→ **WHAT THE TASK ASKS**:
The data that follows should be copied out exactly.

○ ○ ○

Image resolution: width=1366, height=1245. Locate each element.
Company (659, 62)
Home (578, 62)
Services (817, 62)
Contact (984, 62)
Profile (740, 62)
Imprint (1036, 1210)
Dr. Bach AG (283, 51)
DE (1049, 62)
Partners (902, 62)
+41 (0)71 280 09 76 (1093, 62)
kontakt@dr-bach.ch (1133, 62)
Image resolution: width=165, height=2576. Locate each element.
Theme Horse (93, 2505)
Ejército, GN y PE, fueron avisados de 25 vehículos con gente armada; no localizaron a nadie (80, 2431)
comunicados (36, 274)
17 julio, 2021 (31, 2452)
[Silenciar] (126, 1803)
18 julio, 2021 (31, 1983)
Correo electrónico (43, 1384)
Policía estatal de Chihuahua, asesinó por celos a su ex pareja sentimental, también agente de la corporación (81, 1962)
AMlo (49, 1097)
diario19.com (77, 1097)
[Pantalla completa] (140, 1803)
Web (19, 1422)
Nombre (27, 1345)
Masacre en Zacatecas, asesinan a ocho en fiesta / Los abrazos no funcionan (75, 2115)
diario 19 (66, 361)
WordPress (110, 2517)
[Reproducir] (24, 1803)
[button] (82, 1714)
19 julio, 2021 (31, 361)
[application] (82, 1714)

○ ○ ○

→ **REPLY**:
Image resolution: width=1366, height=1245. Locate each element.
Company (659, 62)
Home (578, 62)
Services (817, 62)
Contact (984, 62)
Profile (740, 62)
Imprint (1036, 1210)
Dr. Bach AG (283, 51)
DE (1049, 62)
Partners (902, 62)
+41 (0)71 280 09 76 (1093, 62)
kontakt@dr-bach.ch (1133, 62)
Image resolution: width=165, height=2576. Locate each element.
Theme Horse (93, 2505)
Ejército, GN y PE, fueron avisados de 25 vehículos con gente armada; no localizaron a nadie (80, 2431)
comunicados (36, 274)
17 julio, 2021 (31, 2452)
[Silenciar] (126, 1803)
18 julio, 2021 (31, 1983)
Correo electrónico (43, 1384)
Policía estatal de Chihuahua, asesinó por celos a su ex pareja sentimental, también agente de la corporación (81, 1962)
AMlo (49, 1097)
diario19.com (77, 1097)
[Pantalla completa] (140, 1803)
Web (19, 1422)
Nombre (27, 1345)
Masacre en Zacatecas, asesinan a ocho en fiesta / Los abrazos no funcionan (75, 2115)
diario 19 (66, 361)
WordPress (110, 2517)
[Reproducir] (24, 1803)
[button] (82, 1714)
19 julio, 2021 (31, 361)
[application] (82, 1714)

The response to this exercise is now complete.